» **TASK REQUIREMENTS**
Every line below must be given again exactly.

» **SUPPLIED RECORDS**
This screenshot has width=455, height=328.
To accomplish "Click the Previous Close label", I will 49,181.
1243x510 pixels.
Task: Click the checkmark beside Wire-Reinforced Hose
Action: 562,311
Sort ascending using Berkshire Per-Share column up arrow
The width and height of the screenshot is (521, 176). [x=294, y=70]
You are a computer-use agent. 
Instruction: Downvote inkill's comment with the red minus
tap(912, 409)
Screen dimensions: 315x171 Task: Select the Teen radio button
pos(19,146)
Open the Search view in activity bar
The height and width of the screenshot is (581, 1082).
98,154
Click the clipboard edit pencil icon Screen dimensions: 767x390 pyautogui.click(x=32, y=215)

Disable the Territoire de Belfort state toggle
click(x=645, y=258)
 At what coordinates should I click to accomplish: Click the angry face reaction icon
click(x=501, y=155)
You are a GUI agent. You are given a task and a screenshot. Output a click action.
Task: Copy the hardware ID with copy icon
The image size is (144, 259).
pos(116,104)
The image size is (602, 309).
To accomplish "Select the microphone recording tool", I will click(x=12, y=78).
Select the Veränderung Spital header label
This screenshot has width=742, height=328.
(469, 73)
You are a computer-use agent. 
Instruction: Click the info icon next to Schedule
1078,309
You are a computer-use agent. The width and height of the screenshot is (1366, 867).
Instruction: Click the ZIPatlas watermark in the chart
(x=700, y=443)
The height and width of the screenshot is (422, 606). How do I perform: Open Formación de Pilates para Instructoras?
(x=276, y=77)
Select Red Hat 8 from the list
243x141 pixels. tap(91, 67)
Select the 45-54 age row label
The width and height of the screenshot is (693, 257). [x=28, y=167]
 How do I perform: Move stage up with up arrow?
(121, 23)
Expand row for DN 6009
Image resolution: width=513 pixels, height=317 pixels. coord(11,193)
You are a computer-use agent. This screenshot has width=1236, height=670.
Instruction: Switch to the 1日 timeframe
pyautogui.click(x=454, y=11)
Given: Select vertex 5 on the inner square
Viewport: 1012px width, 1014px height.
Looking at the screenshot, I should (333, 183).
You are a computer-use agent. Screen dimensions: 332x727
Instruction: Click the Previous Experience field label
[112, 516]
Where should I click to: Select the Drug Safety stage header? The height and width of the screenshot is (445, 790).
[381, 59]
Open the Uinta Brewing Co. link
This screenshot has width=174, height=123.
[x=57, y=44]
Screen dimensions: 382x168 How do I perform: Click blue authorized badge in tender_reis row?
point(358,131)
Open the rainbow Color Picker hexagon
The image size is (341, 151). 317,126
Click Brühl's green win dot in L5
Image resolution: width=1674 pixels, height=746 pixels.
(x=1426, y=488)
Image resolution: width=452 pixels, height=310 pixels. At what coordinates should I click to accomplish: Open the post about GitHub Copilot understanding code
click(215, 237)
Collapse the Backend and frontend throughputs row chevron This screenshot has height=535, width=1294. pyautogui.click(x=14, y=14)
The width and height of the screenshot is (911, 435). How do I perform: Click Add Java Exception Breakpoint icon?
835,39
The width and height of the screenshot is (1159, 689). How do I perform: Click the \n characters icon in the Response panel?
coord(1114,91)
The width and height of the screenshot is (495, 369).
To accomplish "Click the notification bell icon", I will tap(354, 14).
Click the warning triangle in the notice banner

» **EXPECTED ANSWER**
This screenshot has width=455, height=328.
To accomplish "Click the Previous Close label", I will 49,181.
1243x510 pixels.
Task: Click the checkmark beside Wire-Reinforced Hose
Action: 562,311
Sort ascending using Berkshire Per-Share column up arrow
The width and height of the screenshot is (521, 176). [x=294, y=70]
You are a computer-use agent. 
Instruction: Downvote inkill's comment with the red minus
tap(912, 409)
Screen dimensions: 315x171 Task: Select the Teen radio button
pos(19,146)
Open the Search view in activity bar
The height and width of the screenshot is (581, 1082).
98,154
Click the clipboard edit pencil icon Screen dimensions: 767x390 pyautogui.click(x=32, y=215)

Disable the Territoire de Belfort state toggle
click(x=645, y=258)
 At what coordinates should I click to accomplish: Click the angry face reaction icon
click(x=501, y=155)
You are a GUI agent. You are given a task and a screenshot. Output a click action.
Task: Copy the hardware ID with copy icon
The image size is (144, 259).
pos(116,104)
The image size is (602, 309).
To accomplish "Select the microphone recording tool", I will click(x=12, y=78).
Select the Veränderung Spital header label
This screenshot has width=742, height=328.
(469, 73)
You are a computer-use agent. 
Instruction: Click the info icon next to Schedule
1078,309
You are a computer-use agent. The width and height of the screenshot is (1366, 867).
Instruction: Click the ZIPatlas watermark in the chart
(x=700, y=443)
The height and width of the screenshot is (422, 606). How do I perform: Open Formación de Pilates para Instructoras?
(x=276, y=77)
Select Red Hat 8 from the list
243x141 pixels. tap(91, 67)
Select the 45-54 age row label
The width and height of the screenshot is (693, 257). [x=28, y=167]
 How do I perform: Move stage up with up arrow?
(121, 23)
Expand row for DN 6009
Image resolution: width=513 pixels, height=317 pixels. coord(11,193)
You are a computer-use agent. This screenshot has width=1236, height=670.
Instruction: Switch to the 1日 timeframe
pyautogui.click(x=454, y=11)
Given: Select vertex 5 on the inner square
Viewport: 1012px width, 1014px height.
Looking at the screenshot, I should (333, 183).
You are a computer-use agent. Screen dimensions: 332x727
Instruction: Click the Previous Experience field label
[112, 516]
Where should I click to: Select the Drug Safety stage header? The height and width of the screenshot is (445, 790).
[381, 59]
Open the Uinta Brewing Co. link
This screenshot has width=174, height=123.
[x=57, y=44]
Screen dimensions: 382x168 How do I perform: Click blue authorized badge in tender_reis row?
point(358,131)
Open the rainbow Color Picker hexagon
The image size is (341, 151). 317,126
Click Brühl's green win dot in L5
Image resolution: width=1674 pixels, height=746 pixels.
(x=1426, y=488)
Image resolution: width=452 pixels, height=310 pixels. At what coordinates should I click to accomplish: Open the post about GitHub Copilot understanding code
click(215, 237)
Collapse the Backend and frontend throughputs row chevron This screenshot has height=535, width=1294. pyautogui.click(x=14, y=14)
The width and height of the screenshot is (911, 435). How do I perform: Click Add Java Exception Breakpoint icon?
835,39
The width and height of the screenshot is (1159, 689). How do I perform: Click the \n characters icon in the Response panel?
coord(1114,91)
The width and height of the screenshot is (495, 369).
To accomplish "Click the notification bell icon", I will tap(354, 14).
Click the warning triangle in the notice banner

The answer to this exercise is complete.